• **Records drawn from a dataset**
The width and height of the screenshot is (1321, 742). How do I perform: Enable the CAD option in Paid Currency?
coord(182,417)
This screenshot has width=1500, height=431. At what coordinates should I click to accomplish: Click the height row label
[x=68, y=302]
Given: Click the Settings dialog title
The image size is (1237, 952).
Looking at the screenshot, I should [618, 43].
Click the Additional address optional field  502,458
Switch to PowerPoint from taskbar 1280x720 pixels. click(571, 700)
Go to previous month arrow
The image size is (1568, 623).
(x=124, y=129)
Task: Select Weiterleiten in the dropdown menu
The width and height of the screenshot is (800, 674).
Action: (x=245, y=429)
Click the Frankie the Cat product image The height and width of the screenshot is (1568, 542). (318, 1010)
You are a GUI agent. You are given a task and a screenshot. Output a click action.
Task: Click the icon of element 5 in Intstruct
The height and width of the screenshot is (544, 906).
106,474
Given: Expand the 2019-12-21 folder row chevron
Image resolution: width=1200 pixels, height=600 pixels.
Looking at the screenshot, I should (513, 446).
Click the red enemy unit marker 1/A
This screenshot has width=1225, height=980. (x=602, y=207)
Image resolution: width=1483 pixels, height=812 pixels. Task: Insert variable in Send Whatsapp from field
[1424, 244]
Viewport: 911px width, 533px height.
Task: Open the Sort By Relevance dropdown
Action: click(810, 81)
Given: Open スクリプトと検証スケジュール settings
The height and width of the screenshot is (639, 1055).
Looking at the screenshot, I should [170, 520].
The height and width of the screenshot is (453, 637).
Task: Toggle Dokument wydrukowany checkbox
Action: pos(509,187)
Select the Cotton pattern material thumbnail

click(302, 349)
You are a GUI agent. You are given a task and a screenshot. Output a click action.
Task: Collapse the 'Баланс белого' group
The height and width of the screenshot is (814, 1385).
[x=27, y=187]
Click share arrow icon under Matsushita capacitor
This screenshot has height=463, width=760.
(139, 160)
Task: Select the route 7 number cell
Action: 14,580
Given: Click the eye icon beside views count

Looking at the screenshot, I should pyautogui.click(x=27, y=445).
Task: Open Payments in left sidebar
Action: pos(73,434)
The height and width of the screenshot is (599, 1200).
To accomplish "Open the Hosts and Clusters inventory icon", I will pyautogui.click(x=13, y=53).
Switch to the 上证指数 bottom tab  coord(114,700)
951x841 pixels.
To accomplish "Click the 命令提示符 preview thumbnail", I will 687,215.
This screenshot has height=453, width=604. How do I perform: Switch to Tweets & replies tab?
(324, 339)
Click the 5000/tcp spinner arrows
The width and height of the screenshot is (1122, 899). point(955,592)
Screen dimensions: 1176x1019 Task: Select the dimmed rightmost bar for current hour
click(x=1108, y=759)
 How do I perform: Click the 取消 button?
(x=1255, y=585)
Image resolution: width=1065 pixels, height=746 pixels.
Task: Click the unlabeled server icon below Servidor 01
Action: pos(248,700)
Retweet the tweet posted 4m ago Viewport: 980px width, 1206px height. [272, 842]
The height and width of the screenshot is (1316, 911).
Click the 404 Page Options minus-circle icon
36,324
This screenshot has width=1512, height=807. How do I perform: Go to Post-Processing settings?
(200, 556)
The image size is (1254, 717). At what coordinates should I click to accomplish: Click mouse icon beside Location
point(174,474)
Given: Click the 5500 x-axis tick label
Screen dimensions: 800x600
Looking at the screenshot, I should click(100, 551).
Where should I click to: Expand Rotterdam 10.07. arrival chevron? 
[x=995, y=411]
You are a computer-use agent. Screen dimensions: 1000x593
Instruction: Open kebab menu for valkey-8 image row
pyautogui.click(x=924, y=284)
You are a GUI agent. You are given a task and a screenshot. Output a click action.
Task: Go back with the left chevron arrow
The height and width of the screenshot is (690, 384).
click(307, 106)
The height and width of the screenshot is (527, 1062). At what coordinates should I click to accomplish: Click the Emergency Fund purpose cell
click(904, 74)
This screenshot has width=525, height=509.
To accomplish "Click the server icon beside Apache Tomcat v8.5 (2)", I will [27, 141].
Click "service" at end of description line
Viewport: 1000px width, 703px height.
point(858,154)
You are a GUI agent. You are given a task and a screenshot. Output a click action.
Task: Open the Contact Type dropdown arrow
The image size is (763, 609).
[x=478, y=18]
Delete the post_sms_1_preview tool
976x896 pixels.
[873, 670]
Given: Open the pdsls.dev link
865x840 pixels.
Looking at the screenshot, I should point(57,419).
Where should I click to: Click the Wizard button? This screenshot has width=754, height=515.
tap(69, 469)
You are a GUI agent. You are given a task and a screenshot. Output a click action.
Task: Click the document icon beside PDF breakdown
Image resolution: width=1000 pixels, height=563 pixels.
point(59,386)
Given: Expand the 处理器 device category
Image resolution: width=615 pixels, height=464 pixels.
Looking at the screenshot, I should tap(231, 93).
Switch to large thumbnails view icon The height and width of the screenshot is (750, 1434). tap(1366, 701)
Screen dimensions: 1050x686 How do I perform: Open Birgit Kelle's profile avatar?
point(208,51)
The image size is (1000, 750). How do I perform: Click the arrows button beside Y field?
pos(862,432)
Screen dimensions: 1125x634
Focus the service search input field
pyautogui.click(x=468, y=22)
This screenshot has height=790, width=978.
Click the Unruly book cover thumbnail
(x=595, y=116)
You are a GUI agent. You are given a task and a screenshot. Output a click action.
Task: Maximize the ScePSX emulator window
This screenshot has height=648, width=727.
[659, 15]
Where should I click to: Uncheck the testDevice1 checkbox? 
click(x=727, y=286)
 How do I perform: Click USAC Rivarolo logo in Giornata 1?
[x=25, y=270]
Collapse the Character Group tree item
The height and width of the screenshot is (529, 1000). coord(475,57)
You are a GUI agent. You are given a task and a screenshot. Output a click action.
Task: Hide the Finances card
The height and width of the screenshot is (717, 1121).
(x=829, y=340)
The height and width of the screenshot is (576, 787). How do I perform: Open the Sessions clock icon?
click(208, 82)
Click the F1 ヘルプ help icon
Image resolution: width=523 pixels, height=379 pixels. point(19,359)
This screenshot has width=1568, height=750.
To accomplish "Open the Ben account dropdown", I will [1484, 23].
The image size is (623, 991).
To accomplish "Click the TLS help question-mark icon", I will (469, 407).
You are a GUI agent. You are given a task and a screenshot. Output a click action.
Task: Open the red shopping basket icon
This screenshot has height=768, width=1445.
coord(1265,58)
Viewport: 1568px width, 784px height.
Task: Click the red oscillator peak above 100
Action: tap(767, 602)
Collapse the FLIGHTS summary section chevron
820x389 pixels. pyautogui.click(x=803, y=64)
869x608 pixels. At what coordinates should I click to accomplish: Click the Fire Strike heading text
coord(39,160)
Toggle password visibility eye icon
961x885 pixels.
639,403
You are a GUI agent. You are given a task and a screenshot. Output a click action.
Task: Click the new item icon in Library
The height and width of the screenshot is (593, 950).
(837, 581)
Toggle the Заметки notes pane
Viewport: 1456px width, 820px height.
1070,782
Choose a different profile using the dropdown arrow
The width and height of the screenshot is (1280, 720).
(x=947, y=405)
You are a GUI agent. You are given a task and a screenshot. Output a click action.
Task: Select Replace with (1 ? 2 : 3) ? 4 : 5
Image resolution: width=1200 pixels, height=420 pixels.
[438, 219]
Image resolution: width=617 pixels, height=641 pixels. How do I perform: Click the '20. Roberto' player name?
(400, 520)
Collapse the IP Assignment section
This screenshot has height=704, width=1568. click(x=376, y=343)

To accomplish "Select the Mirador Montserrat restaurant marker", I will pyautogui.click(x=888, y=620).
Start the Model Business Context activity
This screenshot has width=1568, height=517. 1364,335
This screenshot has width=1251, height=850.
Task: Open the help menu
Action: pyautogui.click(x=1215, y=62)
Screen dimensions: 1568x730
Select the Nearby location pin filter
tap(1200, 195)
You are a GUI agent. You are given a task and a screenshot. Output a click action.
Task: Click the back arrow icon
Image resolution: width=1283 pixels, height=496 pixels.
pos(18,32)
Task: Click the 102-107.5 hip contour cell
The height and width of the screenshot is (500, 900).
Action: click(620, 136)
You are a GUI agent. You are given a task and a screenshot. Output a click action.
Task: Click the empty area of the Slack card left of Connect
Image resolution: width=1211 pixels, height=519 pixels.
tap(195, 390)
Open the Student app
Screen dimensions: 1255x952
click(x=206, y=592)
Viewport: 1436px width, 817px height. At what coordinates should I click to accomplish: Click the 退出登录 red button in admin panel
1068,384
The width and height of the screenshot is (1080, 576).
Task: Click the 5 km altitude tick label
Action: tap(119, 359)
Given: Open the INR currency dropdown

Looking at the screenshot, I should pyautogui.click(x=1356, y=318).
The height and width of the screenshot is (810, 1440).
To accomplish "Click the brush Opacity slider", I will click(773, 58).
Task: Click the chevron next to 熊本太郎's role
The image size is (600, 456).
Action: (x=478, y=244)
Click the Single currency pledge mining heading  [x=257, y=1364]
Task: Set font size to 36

• **Goal of the exercise**
How many of the lines in these entries hold "with"? Report only the count.

• **Result of this task**
2